━━ INFORMATION PROVIDED ━━

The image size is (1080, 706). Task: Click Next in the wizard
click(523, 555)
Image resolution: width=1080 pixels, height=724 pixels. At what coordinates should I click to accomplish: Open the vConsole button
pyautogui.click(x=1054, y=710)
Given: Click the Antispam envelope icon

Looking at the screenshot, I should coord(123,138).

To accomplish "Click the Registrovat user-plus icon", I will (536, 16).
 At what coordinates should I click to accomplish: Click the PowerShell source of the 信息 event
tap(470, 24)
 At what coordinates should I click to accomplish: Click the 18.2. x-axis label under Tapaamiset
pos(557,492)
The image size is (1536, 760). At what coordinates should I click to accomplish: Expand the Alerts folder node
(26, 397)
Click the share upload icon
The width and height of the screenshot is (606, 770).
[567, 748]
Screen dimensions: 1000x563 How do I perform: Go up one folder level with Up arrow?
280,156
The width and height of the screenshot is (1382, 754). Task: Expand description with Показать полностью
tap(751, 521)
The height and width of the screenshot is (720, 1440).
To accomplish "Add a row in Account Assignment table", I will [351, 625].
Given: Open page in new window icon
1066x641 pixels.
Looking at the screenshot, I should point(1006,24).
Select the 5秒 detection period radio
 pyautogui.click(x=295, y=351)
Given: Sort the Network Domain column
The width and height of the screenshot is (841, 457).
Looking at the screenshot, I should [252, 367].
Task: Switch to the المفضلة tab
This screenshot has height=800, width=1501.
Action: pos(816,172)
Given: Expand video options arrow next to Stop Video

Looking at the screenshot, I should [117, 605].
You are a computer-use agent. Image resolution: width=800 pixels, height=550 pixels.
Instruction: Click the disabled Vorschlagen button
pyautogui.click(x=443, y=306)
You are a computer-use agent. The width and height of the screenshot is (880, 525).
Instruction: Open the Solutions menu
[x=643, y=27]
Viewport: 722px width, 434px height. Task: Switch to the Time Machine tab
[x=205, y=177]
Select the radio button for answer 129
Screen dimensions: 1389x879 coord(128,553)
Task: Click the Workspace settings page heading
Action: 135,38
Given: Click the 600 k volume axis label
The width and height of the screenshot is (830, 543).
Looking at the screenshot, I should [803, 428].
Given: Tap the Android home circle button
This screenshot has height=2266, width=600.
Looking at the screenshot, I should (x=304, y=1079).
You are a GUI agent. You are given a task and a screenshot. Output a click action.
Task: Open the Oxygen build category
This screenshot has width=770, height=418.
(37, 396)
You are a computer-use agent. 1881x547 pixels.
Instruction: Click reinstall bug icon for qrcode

━━━

→ **WHAT TO WORK ON**
Across all the lines of the data, count those that include the word "agent" and reply with that number only.

→ **REPLY TO THE TASK**
4